Had the Hashmi's succeeded in creating a suitable baby then at birth the stem cells from the baby could have been injected into their existing child Zain.
Neither the couple nor their four other children are bone marrow matches for Zain, who suffers from the rare blood disorder thalassaemia and is expected to die without a transplant. Stem cells taken from the baby's umbilical cord at birth could replace Zain's bone marrow.
By contrast, in the United States this technique is practiced. Recall the story back in 2000 when Jack and Lisa Nash had a daughter Molly who suffered from a genetic disorder called Fanconi anemia. The Nashes elected to have IVF done and an embryo selected that would be free of the disease. Lisa Nash then had an embryo implanted that was free of the Fanconi mutation.
Her parents, Jack and Lisa Nash of Englewood, Colo., wanted more children but were afraid to conceive because both carry a faulty version of the Fanconi gene, meaning each child would have a 25 percent chance of developing the disease.
The Nashes used a process called pre-implantation genetic diagnosis, or PGD: Embryos were created from Lisa Nash's eggs and her husband's sperm. Then the fertilized eggs were analyzed, and when one was found to be disease-free and a tissue match, it was implanted. The couple had to try the procedure several times before she became pregnant.
Lisa then gave birth on August 29,2000 to a healthy baby Adam and used his umbilical stem cells to treat his older sister Molly.
The test tube baby, named Adam, was born in Denver on Aug. 29. Doctors collected cells from his umbilical cord, a painless procedure, and on Sept. 26 infused them into his sister Molly's circulatory system. The girl is recuperating in a Minneapolis hospital, and within about a week doctors should know whether the procedure was successful.
Whether or not the transplant works, doctors and ethicists said, the procedure is both a promising and worrisome harbinger of where scientific advances are taking human reproduction in the near future--at least for those who can afford to take that path.
This treatment worked for Molly Nash.
Six weeks after her brother Adam was born--he was genetically selected and tissue-typed from 15 embryos to match her--his umbilical cord blood was infused into her and she is now reported to be a thriving, healthy little girl.
In the United States there is still relatively little reproductive technology legislation enacted on either the state or federal level (though many bills have been introduced and interest continues to run high).

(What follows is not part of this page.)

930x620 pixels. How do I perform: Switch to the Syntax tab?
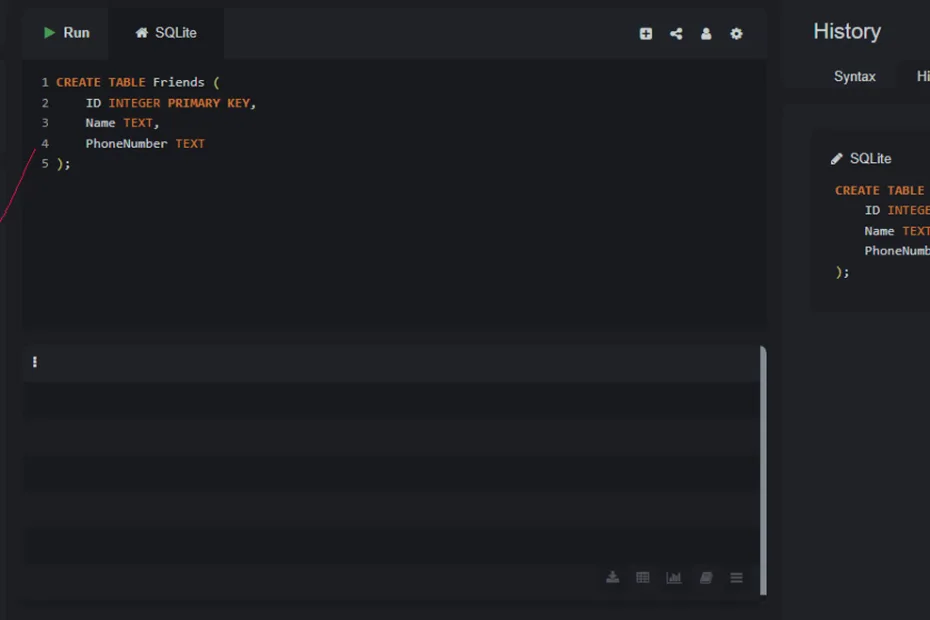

Although it did enact the Fertility Clinic Success Rate and Certification Act to require reporting of success rates from IVF clinics2, the federal government generally remains reluctant to regulate reproductive technologies. Only a handful of states have enacted reproductive technology legislation and, with the exception of legislation aimed at reproductive cloning (see Table 1)3, most focus solely on record keeping and physician involvement in artificial insemination4. Louisiana, for example, is the only state that explicitly prohibits the sale of human oocytes, whereas Virginia is the only state that explicitly sanctions the sale of human oocytes5.
In the USA the debate over embryonic stem cells is far from resolved. By contrast, in the UK the government is very supportive of embryonic stem cell research. But as the recent UK ruling on pre-implantation genetic diagnosis demonstrates, on the manipulation and selection of fertilized eggs for the purpose of reproduction it is the USA that allows the greater freedom for making individual choices.
The UK's regulatory regime will likely give the UK an edge in developing therapies that utilize embryonic stem cells. But the regulatory regime (or lack thereof) in America currently provides a greater opportunity for the development of techniques for the genetic engineering of offspring.